_WHAT IS REQUIRED_: Collect all lines from the listing that include the string "PHÁT".

_EXERCISE DATA_:
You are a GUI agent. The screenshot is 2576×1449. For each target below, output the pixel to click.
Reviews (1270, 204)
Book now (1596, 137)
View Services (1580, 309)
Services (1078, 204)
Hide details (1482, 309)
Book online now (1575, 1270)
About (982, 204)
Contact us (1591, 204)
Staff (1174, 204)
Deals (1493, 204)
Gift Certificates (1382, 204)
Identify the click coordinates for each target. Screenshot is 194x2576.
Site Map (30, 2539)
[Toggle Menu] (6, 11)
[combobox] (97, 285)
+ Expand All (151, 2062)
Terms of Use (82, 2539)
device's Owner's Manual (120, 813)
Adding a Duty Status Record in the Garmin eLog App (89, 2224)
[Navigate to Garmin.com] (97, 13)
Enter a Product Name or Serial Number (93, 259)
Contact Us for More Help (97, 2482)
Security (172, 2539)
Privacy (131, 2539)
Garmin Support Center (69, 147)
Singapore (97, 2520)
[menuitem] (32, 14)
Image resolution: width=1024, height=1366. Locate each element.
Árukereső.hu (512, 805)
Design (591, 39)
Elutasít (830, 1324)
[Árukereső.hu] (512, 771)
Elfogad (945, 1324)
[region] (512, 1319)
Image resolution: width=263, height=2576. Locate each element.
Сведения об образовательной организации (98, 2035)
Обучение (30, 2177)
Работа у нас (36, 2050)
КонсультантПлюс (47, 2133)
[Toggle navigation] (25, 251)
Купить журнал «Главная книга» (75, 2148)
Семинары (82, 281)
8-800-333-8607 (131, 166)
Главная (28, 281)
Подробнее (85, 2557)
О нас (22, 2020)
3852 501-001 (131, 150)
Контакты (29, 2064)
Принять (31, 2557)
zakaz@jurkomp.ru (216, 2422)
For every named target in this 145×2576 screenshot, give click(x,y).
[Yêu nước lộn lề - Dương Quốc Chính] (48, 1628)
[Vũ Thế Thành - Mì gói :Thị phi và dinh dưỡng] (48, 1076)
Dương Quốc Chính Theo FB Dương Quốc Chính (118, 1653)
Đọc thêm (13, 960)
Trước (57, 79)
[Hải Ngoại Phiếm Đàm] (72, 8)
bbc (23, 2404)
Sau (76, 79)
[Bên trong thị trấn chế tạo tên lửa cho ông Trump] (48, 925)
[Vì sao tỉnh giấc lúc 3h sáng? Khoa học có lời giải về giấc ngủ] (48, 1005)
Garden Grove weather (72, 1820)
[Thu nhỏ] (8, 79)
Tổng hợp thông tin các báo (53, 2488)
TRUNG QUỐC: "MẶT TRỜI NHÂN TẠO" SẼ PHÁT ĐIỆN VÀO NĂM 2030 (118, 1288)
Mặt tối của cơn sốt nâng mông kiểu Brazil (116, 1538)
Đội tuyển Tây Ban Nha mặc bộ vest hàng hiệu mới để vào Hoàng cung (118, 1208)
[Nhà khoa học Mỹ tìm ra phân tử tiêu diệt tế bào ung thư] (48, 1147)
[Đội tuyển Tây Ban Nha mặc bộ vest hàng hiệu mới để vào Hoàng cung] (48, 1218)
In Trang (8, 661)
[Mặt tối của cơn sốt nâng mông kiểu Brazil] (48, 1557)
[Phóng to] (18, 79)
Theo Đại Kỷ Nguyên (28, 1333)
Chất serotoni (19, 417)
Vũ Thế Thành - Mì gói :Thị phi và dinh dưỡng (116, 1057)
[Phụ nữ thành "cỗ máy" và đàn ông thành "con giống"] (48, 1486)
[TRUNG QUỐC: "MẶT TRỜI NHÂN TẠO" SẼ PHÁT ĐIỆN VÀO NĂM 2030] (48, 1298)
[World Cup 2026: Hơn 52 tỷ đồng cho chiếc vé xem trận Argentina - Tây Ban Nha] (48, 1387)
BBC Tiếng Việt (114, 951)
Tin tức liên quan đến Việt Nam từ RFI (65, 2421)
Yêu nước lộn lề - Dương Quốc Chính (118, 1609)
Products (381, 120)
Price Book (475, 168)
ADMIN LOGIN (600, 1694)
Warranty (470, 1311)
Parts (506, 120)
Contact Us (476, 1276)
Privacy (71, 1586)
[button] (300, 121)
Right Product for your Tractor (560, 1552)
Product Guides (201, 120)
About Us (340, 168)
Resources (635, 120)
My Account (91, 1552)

_EXPECTED OUTPUT_:
TRUNG QUỐC: "MẶT TRỜI NHÂN TẠO" SẼ PHÁT ĐIỆN VÀO NĂM 2030 (118, 1288)
[TRUNG QUỐC: "MẶT TRỜI NHÂN TẠO" SẼ PHÁT ĐIỆN VÀO NĂM 2030] (48, 1298)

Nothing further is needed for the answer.